INPUT FOR THIS TASK ->
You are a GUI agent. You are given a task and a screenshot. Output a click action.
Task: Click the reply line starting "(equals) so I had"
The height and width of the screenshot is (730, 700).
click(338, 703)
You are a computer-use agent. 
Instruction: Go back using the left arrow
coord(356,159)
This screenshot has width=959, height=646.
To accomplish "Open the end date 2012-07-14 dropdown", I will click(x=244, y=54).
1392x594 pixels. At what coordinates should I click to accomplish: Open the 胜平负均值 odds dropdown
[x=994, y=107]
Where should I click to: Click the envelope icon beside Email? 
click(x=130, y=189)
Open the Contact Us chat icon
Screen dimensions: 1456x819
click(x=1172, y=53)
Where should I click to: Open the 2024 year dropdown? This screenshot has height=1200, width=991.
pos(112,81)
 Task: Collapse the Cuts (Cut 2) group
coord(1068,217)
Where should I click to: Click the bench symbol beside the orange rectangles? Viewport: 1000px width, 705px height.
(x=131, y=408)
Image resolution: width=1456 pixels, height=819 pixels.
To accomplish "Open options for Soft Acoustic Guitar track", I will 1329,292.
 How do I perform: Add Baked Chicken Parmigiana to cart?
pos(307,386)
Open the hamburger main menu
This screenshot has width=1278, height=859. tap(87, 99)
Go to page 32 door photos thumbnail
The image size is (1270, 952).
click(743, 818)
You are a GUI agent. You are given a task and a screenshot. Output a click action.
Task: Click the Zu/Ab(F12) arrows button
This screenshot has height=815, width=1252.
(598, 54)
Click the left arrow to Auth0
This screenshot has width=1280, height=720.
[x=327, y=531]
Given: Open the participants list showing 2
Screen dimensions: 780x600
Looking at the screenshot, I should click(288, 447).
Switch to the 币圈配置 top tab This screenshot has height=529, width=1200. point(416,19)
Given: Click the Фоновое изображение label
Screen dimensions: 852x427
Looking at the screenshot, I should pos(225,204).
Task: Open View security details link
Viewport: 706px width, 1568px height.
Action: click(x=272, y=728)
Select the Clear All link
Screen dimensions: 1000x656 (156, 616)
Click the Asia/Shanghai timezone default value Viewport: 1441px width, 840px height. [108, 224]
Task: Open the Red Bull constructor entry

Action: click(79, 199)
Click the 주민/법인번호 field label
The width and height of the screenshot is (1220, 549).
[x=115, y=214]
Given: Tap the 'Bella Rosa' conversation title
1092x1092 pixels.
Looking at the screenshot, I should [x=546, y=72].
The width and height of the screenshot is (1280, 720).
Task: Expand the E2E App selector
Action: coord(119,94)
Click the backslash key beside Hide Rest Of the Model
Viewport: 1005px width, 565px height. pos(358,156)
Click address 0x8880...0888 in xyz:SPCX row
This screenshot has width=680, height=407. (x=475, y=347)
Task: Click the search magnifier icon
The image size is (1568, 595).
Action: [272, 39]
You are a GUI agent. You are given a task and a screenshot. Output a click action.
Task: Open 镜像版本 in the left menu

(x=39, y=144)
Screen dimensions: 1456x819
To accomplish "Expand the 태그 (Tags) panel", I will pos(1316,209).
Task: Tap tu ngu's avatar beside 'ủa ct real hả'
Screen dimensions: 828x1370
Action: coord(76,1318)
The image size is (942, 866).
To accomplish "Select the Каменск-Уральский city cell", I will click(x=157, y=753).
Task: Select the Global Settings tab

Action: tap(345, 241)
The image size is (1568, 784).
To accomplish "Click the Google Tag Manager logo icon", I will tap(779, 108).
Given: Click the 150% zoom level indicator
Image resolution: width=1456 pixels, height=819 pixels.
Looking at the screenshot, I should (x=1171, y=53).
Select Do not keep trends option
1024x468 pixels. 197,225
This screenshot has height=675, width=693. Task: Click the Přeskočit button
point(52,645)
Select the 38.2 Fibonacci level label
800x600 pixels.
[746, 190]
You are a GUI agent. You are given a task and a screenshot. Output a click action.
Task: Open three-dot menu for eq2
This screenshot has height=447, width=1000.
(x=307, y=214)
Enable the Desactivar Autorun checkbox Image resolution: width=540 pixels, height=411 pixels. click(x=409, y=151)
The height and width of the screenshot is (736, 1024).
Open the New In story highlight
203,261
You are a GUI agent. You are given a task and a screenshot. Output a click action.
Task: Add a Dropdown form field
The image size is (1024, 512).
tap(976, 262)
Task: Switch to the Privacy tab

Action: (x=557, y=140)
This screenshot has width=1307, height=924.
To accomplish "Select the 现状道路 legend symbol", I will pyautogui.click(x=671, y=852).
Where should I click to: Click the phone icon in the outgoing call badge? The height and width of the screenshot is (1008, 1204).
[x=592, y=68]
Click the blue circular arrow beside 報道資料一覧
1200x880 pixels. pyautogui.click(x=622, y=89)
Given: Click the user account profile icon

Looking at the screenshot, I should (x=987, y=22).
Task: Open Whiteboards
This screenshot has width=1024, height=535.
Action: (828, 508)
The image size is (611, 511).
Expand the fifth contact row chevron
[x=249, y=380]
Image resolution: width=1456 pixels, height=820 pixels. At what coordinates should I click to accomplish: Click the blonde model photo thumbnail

REQUIRED WORK ->
Could you output the lines of the records above, from the line with "Task: Collapse the Cuts (Cut 2) group" to the line with "(x=131, y=408)", both included, as a JSON list of strings with one string per line and blank lines left out?

FINAL ANSWER ->
[
  " Task: Collapse the Cuts (Cut 2) group",
  "coord(1068,217)",
  "Where should I click to: Click the bench symbol beside the orange rectangles? Viewport: 1000px width, 705px height.",
  "(x=131, y=408)"
]